> **EXERCISE REQUIREMENTS**: Find the line containing "Task: Open the JRE dropdown" in the entries below. Restate it and each line after it, word for word, up to and including the line containing "Instruction: Click the Cloud Map button".

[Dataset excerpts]

**********

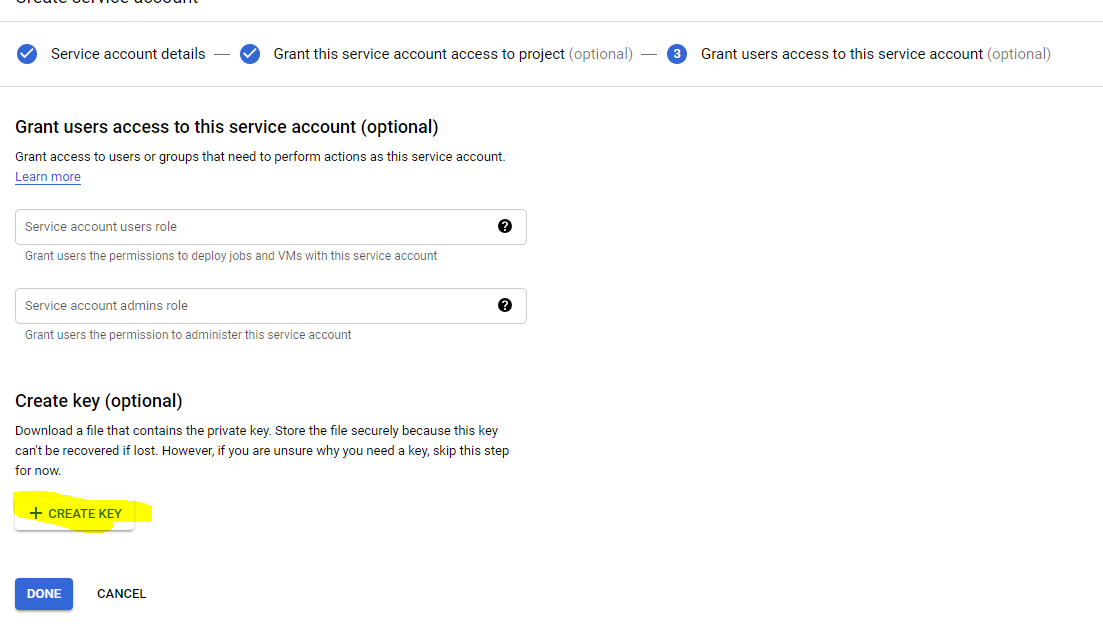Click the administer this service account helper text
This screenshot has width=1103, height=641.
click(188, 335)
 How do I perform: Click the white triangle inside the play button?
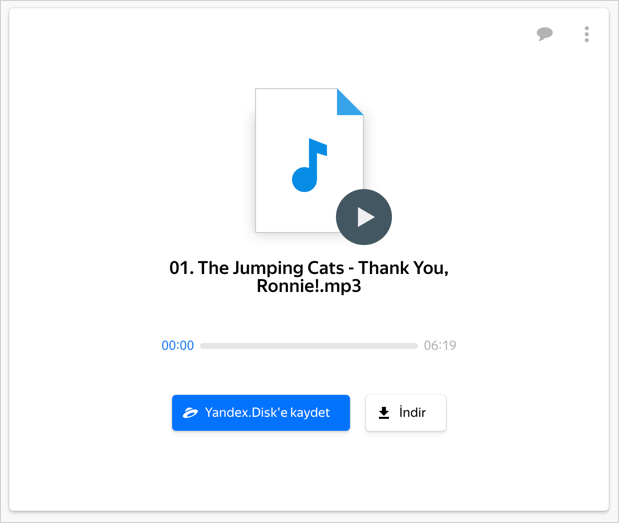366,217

**********

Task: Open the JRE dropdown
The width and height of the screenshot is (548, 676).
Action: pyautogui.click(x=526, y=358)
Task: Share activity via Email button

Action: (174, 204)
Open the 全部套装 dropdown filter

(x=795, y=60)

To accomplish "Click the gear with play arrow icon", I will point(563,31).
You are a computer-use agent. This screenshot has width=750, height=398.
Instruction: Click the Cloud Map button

**********

> **OUTPUT OF THE EXERCISE**:
Task: Open the JRE dropdown
The width and height of the screenshot is (548, 676).
Action: pyautogui.click(x=526, y=358)
Task: Share activity via Email button

Action: (174, 204)
Open the 全部套装 dropdown filter

(x=795, y=60)

To accomplish "Click the gear with play arrow icon", I will point(563,31).
You are a computer-use agent. This screenshot has width=750, height=398.
Instruction: Click the Cloud Map button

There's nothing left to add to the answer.